Task requirements
Return every entry in full, with no alterations.

** Opening Extracted material block **

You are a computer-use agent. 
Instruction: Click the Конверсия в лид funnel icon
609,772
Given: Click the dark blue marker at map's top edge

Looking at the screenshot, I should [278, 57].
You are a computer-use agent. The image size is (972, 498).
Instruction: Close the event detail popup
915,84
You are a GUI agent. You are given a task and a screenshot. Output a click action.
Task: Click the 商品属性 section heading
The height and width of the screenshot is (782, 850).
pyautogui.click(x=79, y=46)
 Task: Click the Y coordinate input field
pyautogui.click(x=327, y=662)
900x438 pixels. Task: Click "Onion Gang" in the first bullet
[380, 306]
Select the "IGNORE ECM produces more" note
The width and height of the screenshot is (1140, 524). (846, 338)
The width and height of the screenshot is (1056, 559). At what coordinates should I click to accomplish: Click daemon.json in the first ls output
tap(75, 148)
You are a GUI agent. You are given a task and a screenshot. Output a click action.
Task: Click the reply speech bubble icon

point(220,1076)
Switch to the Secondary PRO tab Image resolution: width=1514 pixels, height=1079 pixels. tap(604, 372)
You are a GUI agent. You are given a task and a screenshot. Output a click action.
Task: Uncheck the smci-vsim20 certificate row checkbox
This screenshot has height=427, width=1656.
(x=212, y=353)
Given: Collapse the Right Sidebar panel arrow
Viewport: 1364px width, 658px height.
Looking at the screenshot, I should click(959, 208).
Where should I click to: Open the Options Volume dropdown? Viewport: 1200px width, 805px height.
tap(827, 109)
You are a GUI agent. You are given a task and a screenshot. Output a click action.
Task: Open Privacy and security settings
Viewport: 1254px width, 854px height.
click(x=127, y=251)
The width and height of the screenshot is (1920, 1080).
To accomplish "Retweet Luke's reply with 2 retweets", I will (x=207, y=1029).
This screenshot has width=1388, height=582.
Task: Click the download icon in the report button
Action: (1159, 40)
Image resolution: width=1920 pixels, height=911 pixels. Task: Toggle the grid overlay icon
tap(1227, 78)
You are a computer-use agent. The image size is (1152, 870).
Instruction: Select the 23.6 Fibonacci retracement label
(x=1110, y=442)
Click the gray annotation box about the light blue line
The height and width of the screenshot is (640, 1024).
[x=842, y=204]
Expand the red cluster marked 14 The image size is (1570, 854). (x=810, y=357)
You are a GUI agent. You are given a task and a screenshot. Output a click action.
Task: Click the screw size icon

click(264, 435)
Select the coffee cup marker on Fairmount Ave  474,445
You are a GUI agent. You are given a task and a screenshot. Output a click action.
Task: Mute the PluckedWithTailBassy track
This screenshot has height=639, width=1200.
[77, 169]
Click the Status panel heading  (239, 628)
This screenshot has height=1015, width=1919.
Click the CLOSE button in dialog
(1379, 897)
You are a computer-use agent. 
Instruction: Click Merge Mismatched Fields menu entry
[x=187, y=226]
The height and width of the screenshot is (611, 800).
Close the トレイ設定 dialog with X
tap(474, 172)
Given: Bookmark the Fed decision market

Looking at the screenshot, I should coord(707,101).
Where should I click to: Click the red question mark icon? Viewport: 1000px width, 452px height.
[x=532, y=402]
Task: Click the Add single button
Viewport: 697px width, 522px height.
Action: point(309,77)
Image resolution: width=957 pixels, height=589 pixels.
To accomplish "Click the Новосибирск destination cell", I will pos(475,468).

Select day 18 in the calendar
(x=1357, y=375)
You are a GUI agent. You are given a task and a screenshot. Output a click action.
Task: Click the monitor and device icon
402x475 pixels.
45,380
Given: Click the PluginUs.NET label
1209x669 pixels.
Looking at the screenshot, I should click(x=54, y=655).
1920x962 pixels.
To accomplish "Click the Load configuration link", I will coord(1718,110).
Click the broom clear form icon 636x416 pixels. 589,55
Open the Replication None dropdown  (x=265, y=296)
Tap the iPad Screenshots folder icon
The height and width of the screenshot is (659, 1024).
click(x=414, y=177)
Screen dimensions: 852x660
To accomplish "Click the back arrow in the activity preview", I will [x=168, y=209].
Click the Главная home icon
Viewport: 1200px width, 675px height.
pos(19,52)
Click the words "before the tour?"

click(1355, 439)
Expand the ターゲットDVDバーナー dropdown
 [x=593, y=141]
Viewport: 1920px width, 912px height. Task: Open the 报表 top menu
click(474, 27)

** Closing Extracted material block **

Task result
You are a computer-use agent. 
Instruction: Click the Конверсия в лид funnel icon
609,772
Given: Click the dark blue marker at map's top edge

Looking at the screenshot, I should [278, 57].
You are a computer-use agent. The image size is (972, 498).
Instruction: Close the event detail popup
915,84
You are a GUI agent. You are given a task and a screenshot. Output a click action.
Task: Click the 商品属性 section heading
The height and width of the screenshot is (782, 850).
pyautogui.click(x=79, y=46)
 Task: Click the Y coordinate input field
pyautogui.click(x=327, y=662)
900x438 pixels. Task: Click "Onion Gang" in the first bullet
[380, 306]
Select the "IGNORE ECM produces more" note
The width and height of the screenshot is (1140, 524). (846, 338)
The width and height of the screenshot is (1056, 559). At what coordinates should I click to accomplish: Click daemon.json in the first ls output
tap(75, 148)
You are a GUI agent. You are given a task and a screenshot. Output a click action.
Task: Click the reply speech bubble icon

point(220,1076)
Switch to the Secondary PRO tab Image resolution: width=1514 pixels, height=1079 pixels. tap(604, 372)
You are a GUI agent. You are given a task and a screenshot. Output a click action.
Task: Uncheck the smci-vsim20 certificate row checkbox
This screenshot has height=427, width=1656.
(x=212, y=353)
Given: Collapse the Right Sidebar panel arrow
Viewport: 1364px width, 658px height.
Looking at the screenshot, I should click(959, 208).
Where should I click to: Open the Options Volume dropdown? Viewport: 1200px width, 805px height.
tap(827, 109)
You are a GUI agent. You are given a task and a screenshot. Output a click action.
Task: Open Privacy and security settings
Viewport: 1254px width, 854px height.
click(x=127, y=251)
The width and height of the screenshot is (1920, 1080).
To accomplish "Retweet Luke's reply with 2 retweets", I will (x=207, y=1029).
This screenshot has width=1388, height=582.
Task: Click the download icon in the report button
Action: (1159, 40)
Image resolution: width=1920 pixels, height=911 pixels. Task: Toggle the grid overlay icon
tap(1227, 78)
You are a computer-use agent. The image size is (1152, 870).
Instruction: Select the 23.6 Fibonacci retracement label
(x=1110, y=442)
Click the gray annotation box about the light blue line
The height and width of the screenshot is (640, 1024).
[x=842, y=204]
Expand the red cluster marked 14 The image size is (1570, 854). (x=810, y=357)
You are a GUI agent. You are given a task and a screenshot. Output a click action.
Task: Click the screw size icon

click(264, 435)
Select the coffee cup marker on Fairmount Ave  474,445
You are a GUI agent. You are given a task and a screenshot. Output a click action.
Task: Mute the PluckedWithTailBassy track
This screenshot has height=639, width=1200.
[77, 169]
Click the Status panel heading  (239, 628)
This screenshot has height=1015, width=1919.
Click the CLOSE button in dialog
(1379, 897)
You are a computer-use agent. 
Instruction: Click Merge Mismatched Fields menu entry
[x=187, y=226]
The height and width of the screenshot is (611, 800).
Close the トレイ設定 dialog with X
tap(474, 172)
Given: Bookmark the Fed decision market

Looking at the screenshot, I should coord(707,101).
Where should I click to: Click the red question mark icon? Viewport: 1000px width, 452px height.
[x=532, y=402]
Task: Click the Add single button
Viewport: 697px width, 522px height.
Action: point(309,77)
Image resolution: width=957 pixels, height=589 pixels.
To accomplish "Click the Новосибирск destination cell", I will pos(475,468).

Select day 18 in the calendar
(x=1357, y=375)
You are a GUI agent. You are given a task and a screenshot. Output a click action.
Task: Click the monitor and device icon
402x475 pixels.
45,380
Given: Click the PluginUs.NET label
1209x669 pixels.
Looking at the screenshot, I should click(x=54, y=655).
1920x962 pixels.
To accomplish "Click the Load configuration link", I will coord(1718,110).
Click the broom clear form icon 636x416 pixels. 589,55
Open the Replication None dropdown  (x=265, y=296)
Tap the iPad Screenshots folder icon
The height and width of the screenshot is (659, 1024).
click(x=414, y=177)
Screen dimensions: 852x660
To accomplish "Click the back arrow in the activity preview", I will [x=168, y=209].
Click the Главная home icon
Viewport: 1200px width, 675px height.
pos(19,52)
Click the words "before the tour?"

click(1355, 439)
Expand the ターゲットDVDバーナー dropdown
 [x=593, y=141]
Viewport: 1920px width, 912px height. Task: Open the 报表 top menu
click(474, 27)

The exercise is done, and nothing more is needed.